Parking lots are a commonly used and important aspect of driving. Many parking areas use LED lights to enhance visibility, they may also employ the use of guards and video cameras to ensure a safe area. Whether it is a covered lot or garage, these areas are convenient and ubiquitous in most cities and towns. Here are some popular key terms regarding parking areas.
Boom Gate – This is a bar that is a barrier between vehicle parking lots and garages. It is usually counterweighted so that it can be lifted if necessary. Usually this device is mechanical, and lifts when the operator of the vehicle pays money. Gates are affixed with reflective lights to help drivers maneuver to the the exit.
Meters – This is a mechanism that collects money in exchange for the right to have the vehicle in a specific spot.
Permit – This is an item, like a ticket, that allows an individual to park in a specified area. Businesses, schools, hospitals, airports and other private areas use these so they can distinguish who is allowed to park in a specified area. You may also find these in certain city areas that are extremely congested. Generally, city passes are for residents of that area only.
Valet – This is a service provided by some businesses. Customers’ vehicles are parked by an individual that works for the business. Certain restaurants, airports and hotels offer this service for free, while others may charge a fee. These professionals can usually get automobiles closer together and straighter than if the driver did it himself. Many vehicles have a special key called a valet key that allows these professionals to park the vehicle but not lock or unlock the car.

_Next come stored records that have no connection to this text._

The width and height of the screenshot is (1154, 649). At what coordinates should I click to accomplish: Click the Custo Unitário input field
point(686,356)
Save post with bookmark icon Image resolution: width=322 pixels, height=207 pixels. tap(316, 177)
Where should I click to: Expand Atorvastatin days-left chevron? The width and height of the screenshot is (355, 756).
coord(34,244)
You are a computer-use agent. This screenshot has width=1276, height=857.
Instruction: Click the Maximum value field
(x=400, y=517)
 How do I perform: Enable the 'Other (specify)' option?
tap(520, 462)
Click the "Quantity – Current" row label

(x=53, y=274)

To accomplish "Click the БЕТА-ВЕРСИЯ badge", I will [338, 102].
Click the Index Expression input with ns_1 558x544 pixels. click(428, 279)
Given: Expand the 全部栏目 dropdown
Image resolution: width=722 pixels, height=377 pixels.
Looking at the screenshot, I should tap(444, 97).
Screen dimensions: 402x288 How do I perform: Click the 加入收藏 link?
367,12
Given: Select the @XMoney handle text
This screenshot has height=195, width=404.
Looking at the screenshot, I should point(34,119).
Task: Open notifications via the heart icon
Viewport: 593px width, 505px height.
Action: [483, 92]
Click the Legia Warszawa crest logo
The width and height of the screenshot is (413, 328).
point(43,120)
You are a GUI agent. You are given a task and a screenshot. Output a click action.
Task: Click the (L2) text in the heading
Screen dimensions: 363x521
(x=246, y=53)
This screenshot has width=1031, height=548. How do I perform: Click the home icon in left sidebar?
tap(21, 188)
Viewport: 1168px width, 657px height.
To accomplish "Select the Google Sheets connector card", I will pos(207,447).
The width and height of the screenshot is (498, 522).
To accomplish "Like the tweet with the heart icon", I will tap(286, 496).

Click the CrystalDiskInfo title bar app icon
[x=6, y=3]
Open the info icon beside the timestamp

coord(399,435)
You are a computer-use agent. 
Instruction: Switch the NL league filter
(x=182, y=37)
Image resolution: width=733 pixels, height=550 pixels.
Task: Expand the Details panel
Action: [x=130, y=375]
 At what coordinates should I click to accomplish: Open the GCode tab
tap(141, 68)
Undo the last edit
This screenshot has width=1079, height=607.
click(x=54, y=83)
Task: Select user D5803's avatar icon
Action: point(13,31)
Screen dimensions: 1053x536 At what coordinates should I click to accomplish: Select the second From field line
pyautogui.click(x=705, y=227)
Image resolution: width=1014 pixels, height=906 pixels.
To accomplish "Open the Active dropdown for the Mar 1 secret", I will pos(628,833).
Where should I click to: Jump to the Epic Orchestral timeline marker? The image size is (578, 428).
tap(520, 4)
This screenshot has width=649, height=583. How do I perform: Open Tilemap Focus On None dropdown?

Parking lots are spaces built or created for the storage of cars or other vehicles of private transportation. Individual spaces are generally marked by lines and vary in size based on the nature of the vehicle or vehicles they are designed to fit. These lines are often angled to allow for easier, wider turns into the allotted spots. The overwhelming majority of parking spots are reserved for cars, but in lots at larger venues such as stadiums and airports, longer lines indicate spaces in which use is restricted to buses or limos. Many lots have reserved handicapped spaces that require permits, and lot security/law enforcement is quick to ticket violations. The most common parking lot is paved with either asphalt or concrete and has the striping pattern of lines, but by definition as a structure for parking, a lot can take multiple forms. It may be a garage, in which there are multiple levels available for parking. Some garages, particularly those within the confines of a city, use mechanical lifts to essentially stack cars on top of one another. In terms of payment, logistics vary as much as lot aesthetics, but typically one is granted entrance without much planning – by either buying a permit for a scheduled amount of time, or by simply driving up to the entrance. Some lots have what are known as boom gates, which control the lifting and dropping of a barrier via a person or a machine. Some offer valet service, where a car is parked by attendants, and issue a ticket to identify the car later on. Others have meters that are paid individually, similar to street parking. In short, at the airport or city center, by valet or meter, parking lots can make traveling in the public domain cheaper and more convenient.